▶ _Task prompt_:
Your output is the line containing "Click the swap arrows in account type field" plus all lines after it to the end of the records, reproduced exactly, with nothing else.

Saved data entries:
· · ·

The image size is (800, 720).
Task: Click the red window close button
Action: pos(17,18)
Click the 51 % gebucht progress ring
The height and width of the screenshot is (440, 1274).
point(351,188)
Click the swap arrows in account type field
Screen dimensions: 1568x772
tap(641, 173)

· · ·

▶ _Exercise answer_:
Click the swap arrows in account type field
Screen dimensions: 1568x772
tap(641, 173)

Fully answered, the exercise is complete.